• **Action item**:
Repeat exactly the lines below, from the line containing "Image resolution: width=896" through the last line, both included. Leave out any pictures.

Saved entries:

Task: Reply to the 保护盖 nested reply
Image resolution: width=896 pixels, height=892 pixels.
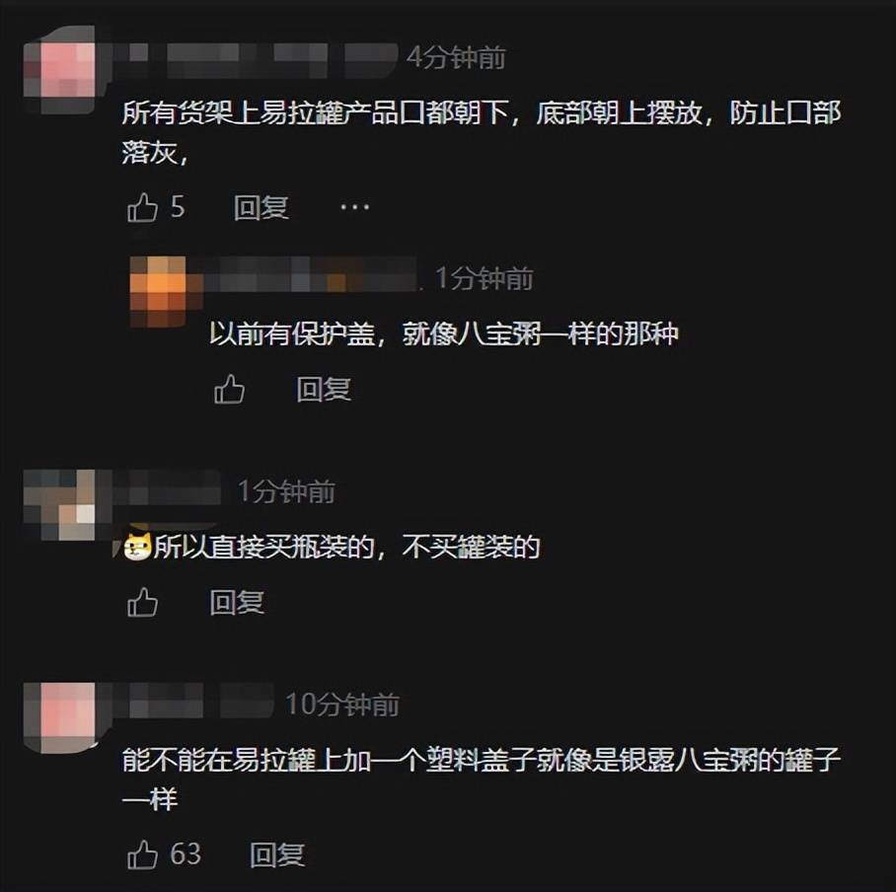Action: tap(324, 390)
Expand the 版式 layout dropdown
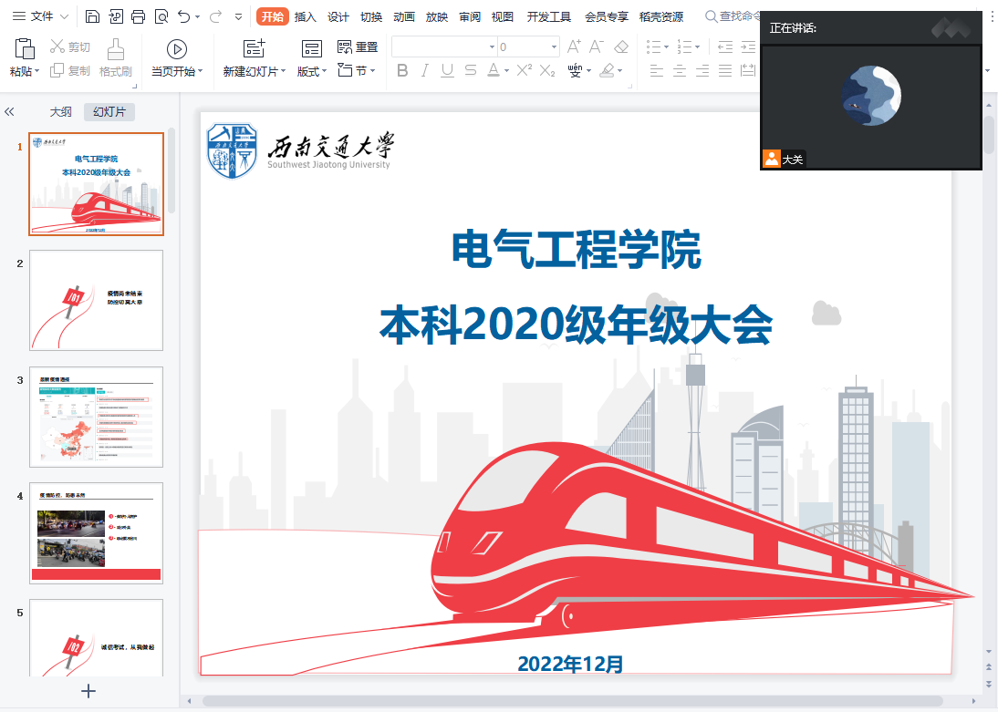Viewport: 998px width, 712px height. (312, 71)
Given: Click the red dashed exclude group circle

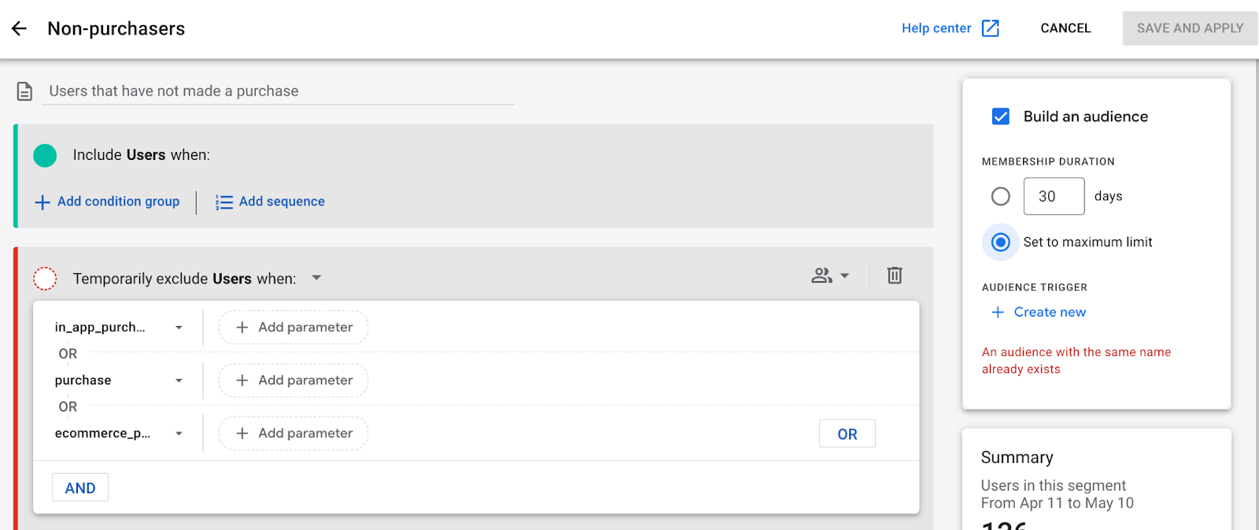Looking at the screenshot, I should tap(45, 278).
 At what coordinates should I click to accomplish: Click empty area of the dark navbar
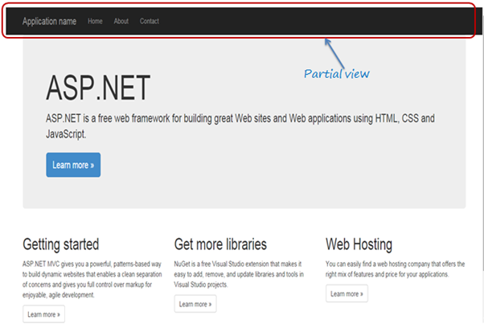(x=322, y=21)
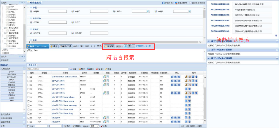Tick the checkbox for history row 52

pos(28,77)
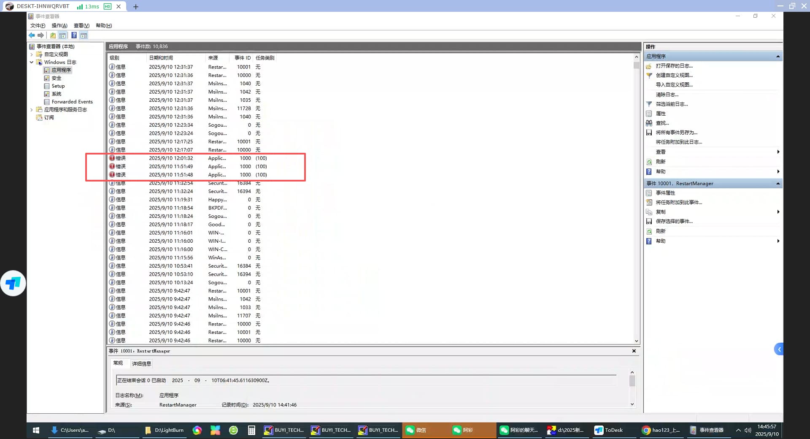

• **Exercise output**:
Image resolution: width=896 pixels, height=892 pixels.
Action: tap(324, 390)
Expand the 版式 layout dropdown
Viewport: 998px width, 712px height. (312, 71)
Given: Click the red dashed exclude group circle

Looking at the screenshot, I should tap(45, 278).
 At what coordinates should I click to accomplish: Click empty area of the dark navbar
(x=322, y=21)
Tick the checkbox for history row 52

pos(28,77)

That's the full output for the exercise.